=== Problem details ===
State how many lines in the records hold the word "checkmark", giving the number and no other text.

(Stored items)
==================================================
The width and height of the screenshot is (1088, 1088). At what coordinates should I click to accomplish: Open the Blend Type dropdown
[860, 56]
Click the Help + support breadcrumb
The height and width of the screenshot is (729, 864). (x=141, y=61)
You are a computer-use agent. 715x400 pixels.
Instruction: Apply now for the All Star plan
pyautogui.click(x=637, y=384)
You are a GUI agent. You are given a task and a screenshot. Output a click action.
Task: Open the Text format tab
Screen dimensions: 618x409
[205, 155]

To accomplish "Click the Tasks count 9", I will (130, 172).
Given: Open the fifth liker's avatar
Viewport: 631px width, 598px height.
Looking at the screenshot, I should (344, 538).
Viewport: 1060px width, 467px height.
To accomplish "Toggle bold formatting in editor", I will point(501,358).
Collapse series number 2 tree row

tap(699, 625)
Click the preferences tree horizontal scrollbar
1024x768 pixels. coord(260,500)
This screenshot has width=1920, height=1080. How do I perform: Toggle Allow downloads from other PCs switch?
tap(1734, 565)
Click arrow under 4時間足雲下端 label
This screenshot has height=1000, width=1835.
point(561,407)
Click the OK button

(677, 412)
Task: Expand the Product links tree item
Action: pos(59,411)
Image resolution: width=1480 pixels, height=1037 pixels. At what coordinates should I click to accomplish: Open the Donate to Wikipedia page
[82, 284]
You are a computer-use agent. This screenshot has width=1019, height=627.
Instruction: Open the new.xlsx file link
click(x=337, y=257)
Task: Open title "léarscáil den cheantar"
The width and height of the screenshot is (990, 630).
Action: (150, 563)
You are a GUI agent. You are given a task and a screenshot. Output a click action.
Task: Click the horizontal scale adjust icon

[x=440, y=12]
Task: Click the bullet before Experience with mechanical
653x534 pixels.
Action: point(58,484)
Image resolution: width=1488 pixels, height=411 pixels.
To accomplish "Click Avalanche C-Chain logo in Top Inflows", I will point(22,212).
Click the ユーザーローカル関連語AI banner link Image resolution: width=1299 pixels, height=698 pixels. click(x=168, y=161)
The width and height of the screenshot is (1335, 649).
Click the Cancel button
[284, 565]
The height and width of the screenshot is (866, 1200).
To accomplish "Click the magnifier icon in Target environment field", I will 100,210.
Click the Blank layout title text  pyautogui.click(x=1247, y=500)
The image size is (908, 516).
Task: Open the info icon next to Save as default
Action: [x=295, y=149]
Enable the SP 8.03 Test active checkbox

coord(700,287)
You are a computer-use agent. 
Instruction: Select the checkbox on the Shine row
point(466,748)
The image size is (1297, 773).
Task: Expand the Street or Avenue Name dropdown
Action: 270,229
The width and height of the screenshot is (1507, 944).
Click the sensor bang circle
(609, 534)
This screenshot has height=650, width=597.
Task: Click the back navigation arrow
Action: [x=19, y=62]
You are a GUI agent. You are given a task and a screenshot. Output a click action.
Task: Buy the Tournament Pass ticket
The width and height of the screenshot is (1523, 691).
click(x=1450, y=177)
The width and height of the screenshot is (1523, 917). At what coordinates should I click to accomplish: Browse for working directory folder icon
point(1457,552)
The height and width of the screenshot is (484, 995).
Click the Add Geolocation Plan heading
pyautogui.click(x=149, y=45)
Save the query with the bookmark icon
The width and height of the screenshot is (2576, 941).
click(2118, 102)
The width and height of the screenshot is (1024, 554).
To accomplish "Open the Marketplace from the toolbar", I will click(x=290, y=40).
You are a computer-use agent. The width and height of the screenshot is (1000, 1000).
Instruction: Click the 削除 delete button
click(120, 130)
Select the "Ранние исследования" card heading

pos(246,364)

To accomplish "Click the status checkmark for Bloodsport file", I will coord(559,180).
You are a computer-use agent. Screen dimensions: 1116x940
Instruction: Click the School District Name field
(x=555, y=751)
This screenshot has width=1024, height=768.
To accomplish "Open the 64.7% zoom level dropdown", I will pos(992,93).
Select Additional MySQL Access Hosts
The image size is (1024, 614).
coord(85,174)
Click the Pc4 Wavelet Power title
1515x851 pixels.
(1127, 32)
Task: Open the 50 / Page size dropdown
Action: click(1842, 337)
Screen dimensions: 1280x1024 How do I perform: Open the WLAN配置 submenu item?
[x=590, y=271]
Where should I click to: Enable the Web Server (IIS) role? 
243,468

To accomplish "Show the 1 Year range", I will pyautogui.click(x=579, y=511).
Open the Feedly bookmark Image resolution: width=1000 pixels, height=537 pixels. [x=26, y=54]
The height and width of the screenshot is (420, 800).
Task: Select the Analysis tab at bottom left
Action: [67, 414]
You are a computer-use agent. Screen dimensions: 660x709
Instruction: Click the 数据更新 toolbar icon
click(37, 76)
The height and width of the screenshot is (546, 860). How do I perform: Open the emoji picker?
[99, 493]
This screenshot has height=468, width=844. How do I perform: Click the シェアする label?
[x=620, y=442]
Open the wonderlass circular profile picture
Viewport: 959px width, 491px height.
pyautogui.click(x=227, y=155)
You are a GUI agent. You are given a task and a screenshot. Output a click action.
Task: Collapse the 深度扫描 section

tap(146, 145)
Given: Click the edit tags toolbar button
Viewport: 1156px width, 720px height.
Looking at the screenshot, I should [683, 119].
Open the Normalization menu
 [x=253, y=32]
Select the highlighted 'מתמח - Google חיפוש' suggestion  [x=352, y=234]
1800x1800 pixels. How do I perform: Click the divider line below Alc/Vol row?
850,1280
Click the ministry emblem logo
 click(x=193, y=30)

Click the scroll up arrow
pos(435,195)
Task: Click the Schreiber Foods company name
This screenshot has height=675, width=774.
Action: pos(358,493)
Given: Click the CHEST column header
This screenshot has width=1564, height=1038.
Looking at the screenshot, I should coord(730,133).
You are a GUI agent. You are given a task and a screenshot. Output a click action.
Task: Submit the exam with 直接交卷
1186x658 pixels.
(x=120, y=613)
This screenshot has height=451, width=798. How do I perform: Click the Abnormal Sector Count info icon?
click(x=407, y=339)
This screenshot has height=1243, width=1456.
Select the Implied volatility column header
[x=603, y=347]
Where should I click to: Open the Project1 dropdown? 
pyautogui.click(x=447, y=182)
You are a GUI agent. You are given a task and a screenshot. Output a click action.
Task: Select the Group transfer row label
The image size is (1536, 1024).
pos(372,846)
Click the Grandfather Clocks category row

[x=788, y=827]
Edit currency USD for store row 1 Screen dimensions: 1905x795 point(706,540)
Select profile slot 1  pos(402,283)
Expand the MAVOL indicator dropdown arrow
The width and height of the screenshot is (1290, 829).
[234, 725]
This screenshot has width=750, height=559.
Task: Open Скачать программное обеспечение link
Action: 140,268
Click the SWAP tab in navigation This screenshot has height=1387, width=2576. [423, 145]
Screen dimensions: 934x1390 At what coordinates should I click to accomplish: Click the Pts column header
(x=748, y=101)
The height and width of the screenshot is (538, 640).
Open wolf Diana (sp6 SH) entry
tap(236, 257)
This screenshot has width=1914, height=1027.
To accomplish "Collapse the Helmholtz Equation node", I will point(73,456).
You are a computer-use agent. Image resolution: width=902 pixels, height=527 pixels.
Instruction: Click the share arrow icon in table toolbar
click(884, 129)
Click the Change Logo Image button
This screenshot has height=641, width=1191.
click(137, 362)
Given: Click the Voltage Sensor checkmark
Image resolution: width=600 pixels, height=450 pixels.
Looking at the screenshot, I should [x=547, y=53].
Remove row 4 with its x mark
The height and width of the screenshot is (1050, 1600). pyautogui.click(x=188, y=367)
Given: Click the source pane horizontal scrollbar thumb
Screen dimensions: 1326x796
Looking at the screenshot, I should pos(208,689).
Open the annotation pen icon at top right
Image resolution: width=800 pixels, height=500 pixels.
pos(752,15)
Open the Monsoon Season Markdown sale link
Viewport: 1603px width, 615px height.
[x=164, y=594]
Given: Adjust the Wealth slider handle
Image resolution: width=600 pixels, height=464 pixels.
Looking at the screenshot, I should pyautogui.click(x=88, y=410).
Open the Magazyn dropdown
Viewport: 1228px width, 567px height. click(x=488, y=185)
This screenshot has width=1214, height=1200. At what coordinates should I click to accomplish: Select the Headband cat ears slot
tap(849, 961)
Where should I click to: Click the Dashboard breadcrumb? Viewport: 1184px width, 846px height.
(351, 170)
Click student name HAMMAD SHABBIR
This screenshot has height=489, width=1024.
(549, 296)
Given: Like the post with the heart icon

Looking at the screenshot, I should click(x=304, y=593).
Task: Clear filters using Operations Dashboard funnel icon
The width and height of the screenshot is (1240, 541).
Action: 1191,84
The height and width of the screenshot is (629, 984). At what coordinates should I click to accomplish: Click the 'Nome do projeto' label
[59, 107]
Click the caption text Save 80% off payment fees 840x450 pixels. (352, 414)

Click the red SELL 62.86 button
==================================================
=== Solution to the exercise ===
2